TASK DIRECTIONS: Within the material below, transcribe exactly the lines from the one holding "Click the Mullvad Browser logo" through the one holding "The image size is (1718, 1026).", keeping both ends and skipping the rest.

RECORDS TO USE:
══════════════════════════════

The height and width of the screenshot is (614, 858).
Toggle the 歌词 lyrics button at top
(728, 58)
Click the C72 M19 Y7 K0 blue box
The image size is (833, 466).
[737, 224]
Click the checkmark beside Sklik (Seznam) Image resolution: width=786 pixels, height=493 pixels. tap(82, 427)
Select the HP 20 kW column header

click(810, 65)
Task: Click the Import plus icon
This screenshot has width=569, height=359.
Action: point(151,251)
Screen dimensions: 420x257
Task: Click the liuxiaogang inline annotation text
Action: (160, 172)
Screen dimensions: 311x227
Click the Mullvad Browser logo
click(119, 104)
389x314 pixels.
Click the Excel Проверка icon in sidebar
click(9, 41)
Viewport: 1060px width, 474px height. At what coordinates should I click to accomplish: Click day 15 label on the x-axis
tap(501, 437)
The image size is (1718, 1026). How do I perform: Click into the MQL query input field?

══════════════════════════════

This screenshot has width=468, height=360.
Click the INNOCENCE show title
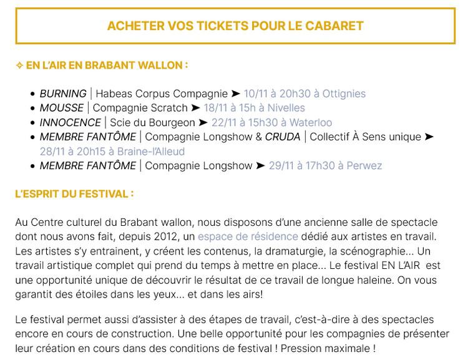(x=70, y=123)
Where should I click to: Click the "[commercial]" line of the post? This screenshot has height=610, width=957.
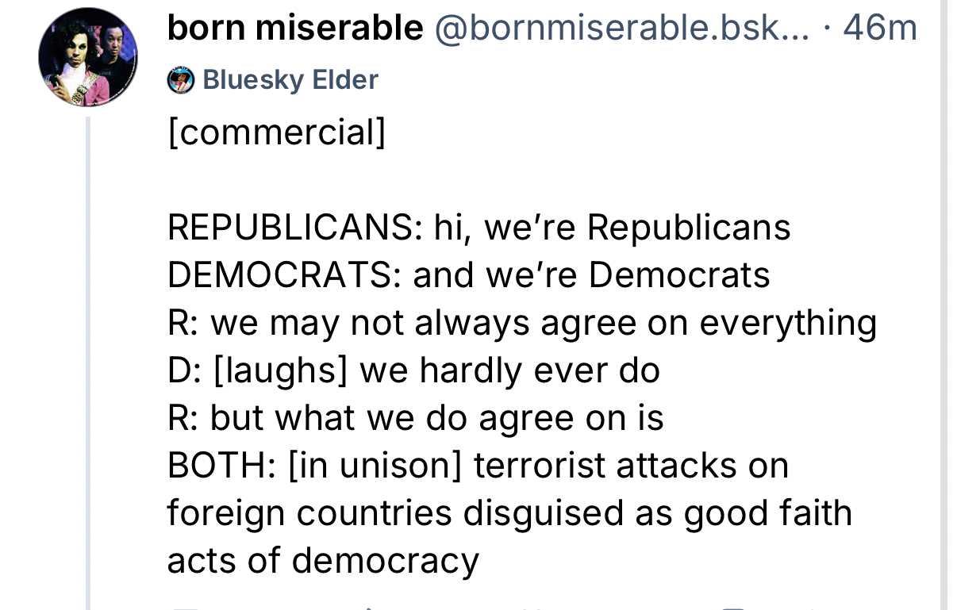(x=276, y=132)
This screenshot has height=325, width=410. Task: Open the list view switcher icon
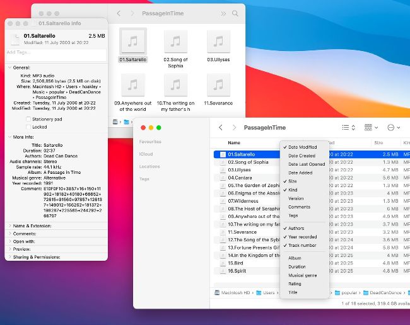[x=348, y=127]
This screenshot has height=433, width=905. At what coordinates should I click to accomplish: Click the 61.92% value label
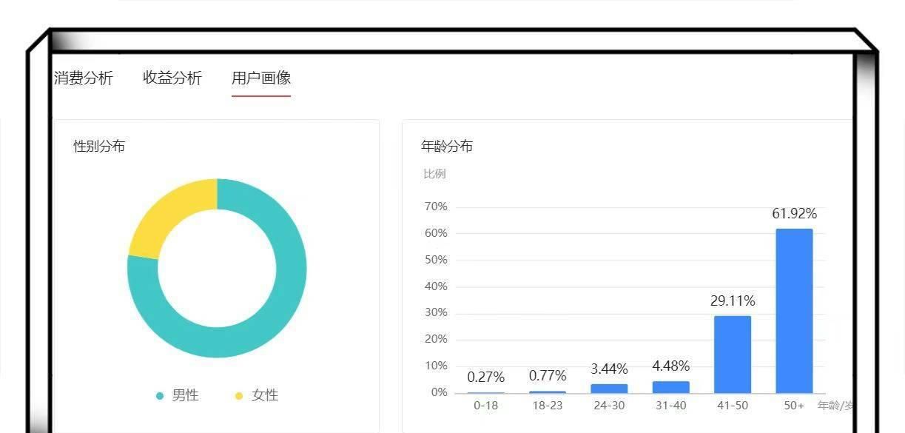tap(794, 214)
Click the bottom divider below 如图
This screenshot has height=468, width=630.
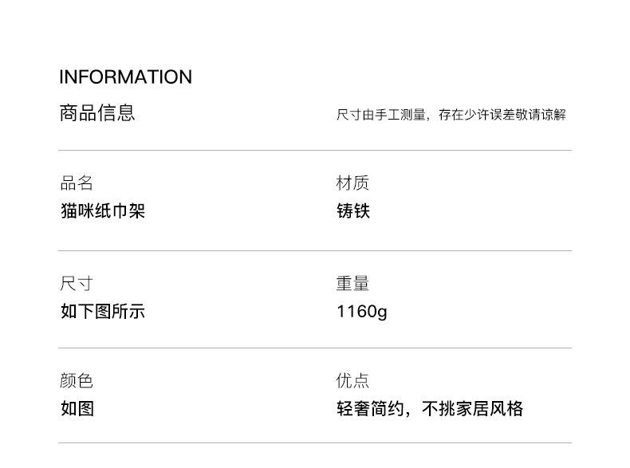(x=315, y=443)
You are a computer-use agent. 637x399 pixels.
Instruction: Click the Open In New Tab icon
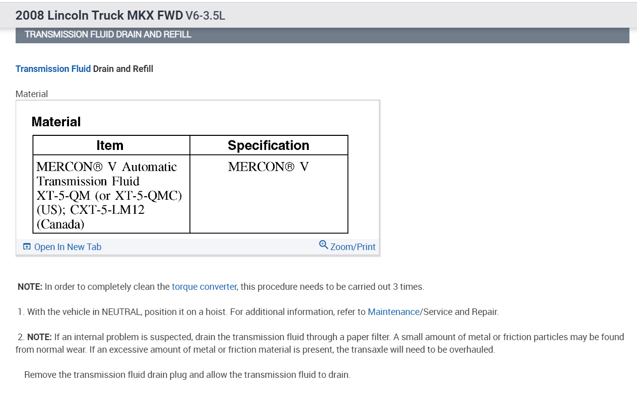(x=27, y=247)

══════════════════════════════

ANSWER TO THIS EXERCISE:
Click the Mullvad Browser logo
click(119, 104)
389x314 pixels.
Click the Excel Проверка icon in sidebar
click(9, 41)
Viewport: 1060px width, 474px height. At what coordinates should I click to accomplish: Click day 15 label on the x-axis
tap(501, 437)
The image size is (1718, 1026). How do I perform: Click into the MQL query input field?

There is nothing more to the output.